Bimodal cochlear implant (CI) users combine electrical stimulation from a CI in one ear with acoustic stimulation through either normal hearing or a hearing aid in the opposite ear. While this bimodal stimulation typically improves speech perception, the degree of improvement varies significantly and can sometimes result in interference effects. This variability is associated with the integration of electric and acoustic signals, which can be influenced by several factors, including temporal mismatch between the two sides.

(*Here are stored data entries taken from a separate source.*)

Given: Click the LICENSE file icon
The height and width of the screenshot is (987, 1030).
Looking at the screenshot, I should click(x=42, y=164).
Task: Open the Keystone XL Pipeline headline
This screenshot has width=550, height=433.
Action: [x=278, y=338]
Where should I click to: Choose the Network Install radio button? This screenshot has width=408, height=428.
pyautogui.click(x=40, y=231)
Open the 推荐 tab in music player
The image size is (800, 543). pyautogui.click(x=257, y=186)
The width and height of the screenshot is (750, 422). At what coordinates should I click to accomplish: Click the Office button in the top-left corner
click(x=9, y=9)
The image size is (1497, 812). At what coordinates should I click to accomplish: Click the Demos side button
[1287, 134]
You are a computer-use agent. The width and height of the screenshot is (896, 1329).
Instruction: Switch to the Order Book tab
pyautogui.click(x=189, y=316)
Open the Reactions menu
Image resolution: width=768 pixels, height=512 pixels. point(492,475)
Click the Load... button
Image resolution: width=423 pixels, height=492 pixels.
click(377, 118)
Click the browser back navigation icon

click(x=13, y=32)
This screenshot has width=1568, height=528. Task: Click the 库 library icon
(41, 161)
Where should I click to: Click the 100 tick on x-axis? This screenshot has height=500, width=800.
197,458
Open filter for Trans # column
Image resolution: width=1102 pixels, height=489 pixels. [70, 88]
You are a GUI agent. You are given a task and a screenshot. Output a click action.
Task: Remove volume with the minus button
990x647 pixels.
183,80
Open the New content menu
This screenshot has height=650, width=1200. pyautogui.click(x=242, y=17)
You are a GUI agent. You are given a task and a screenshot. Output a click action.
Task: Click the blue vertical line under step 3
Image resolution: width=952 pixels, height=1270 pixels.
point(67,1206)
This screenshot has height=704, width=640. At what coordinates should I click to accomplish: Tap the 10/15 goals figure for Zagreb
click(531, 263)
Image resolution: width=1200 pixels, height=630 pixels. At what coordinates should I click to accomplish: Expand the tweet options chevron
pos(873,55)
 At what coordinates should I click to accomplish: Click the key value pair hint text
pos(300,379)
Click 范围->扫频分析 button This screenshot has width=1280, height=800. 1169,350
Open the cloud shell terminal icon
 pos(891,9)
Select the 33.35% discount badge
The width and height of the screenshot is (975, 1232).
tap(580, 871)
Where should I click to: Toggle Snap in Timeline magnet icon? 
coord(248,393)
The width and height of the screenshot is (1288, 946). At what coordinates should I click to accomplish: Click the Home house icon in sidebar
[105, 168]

In previous work, we utilized cortical auditory evoked potentials (CAEPs) to estimate the temporal mismatch between the CI stimulation (CIS) side and the acoustic stimulation (AS) side, based on differences in N1 latencies when listening with the CIS alone and the AS alone. Building on this approach, the present study estimates individual temporal mismatch at cortical level through N1 latency of CAEPs and investigates the impact of compensating for this mismatch on speech perception.

Behavioral and objective measures of speech perception were conducted in bimodal CI users under three bimodal listening conditions: clinical setting, a setting with compensated temporal mismatch between electric and acoustic stimulation and a setting with a large temporal mismatch of 50 ms between electric and acoustic stimulation. The behavioral measure consisted of a speech understanding test. Objective measures included pupillometry, electroencephalography (EEG) based on cortical auditory evoked potentials (CAEPs), EEG based on selective attention decoding including analysis of parietal alpha power.

No significant effect of listening condition on behavioral speech understanding performance was observed, even for the condition with a large temporal mismatch of 50 ms. Similarly, pupillometry did not reveal a significant difference across listening conditions, although it was found to be related to behavioral speech understanding. N1P2 amplitude of CAEPs was greatest under the condition with compensated temporal mismatch. The phase-locking value of CAEPs, the temporal response function related to selective attention decoding, and parietal alpha power all showed a significant improvement when applying temporal mismatch compensation, compared to the condition with a substantial 50 ms temporal mismatch. However, these metrics did not exhibit significant effects when compared to the standard clinical setting condition.

These findings emphasize that neural metrics are more sensitive than behavioral measures in detecting interaural mismatch effects. A significant enhancement of CAEPs N1P2 amplitude compared to clinical setting was observed. Other neural metrics showed a limited improvement with compensated listening condition, suggesting insufficient compensation solely in temporal domain.